● **Dataset content**:
________________

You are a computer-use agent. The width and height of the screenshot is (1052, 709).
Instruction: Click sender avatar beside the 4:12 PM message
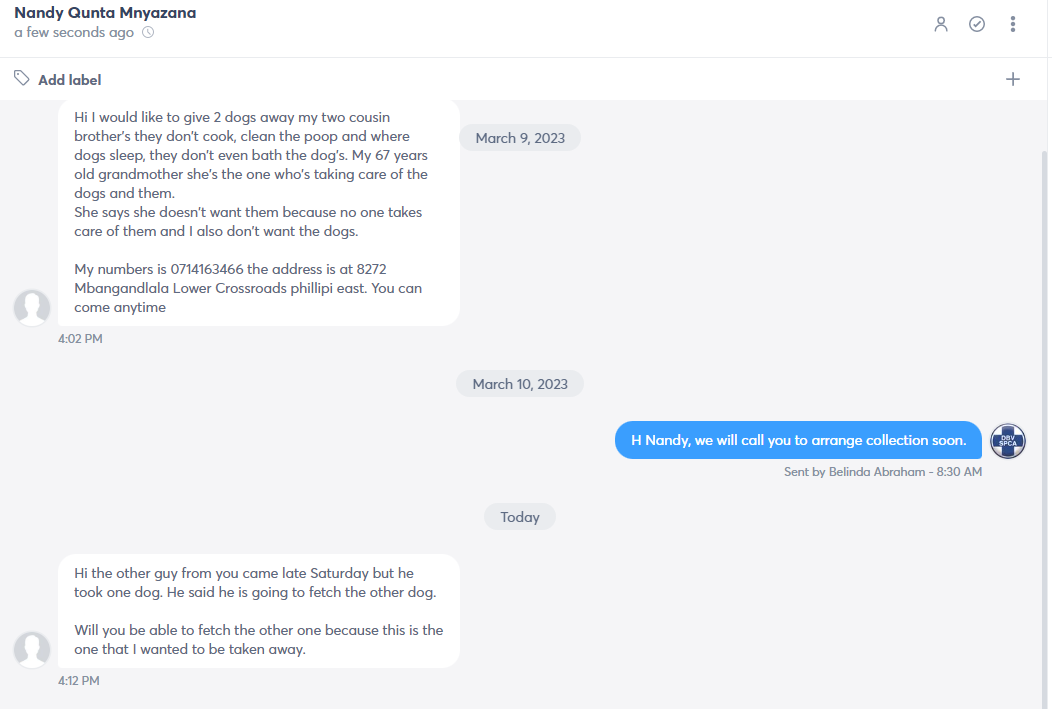(32, 649)
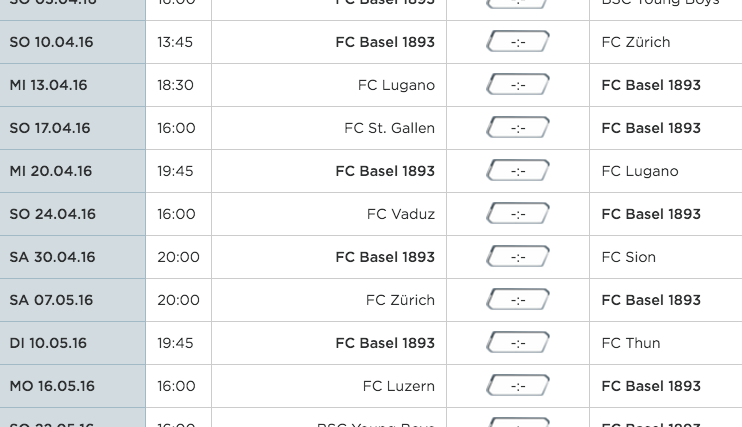Click the 18:30 kickoff time cell
Viewport: 742px width, 427px height.
coord(175,85)
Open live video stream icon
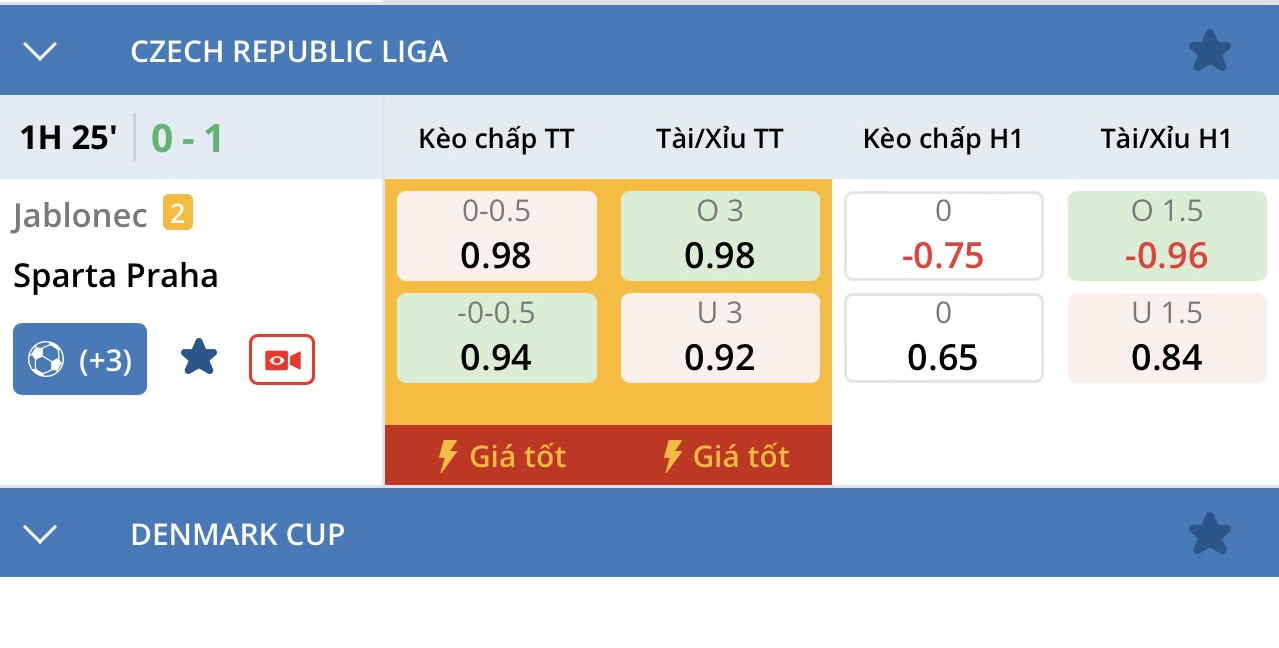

________________

● **Task to carry out**: Leaving out all pictures, transcribe the listing exactly.

● **Result**:
You are a computer-use agent. The width and height of the screenshot is (1052, 709).
Instruction: Click sender avatar beside the 4:12 PM message
(32, 649)
Click the 18:30 kickoff time cell
Viewport: 742px width, 427px height.
coord(175,85)
Open live video stream icon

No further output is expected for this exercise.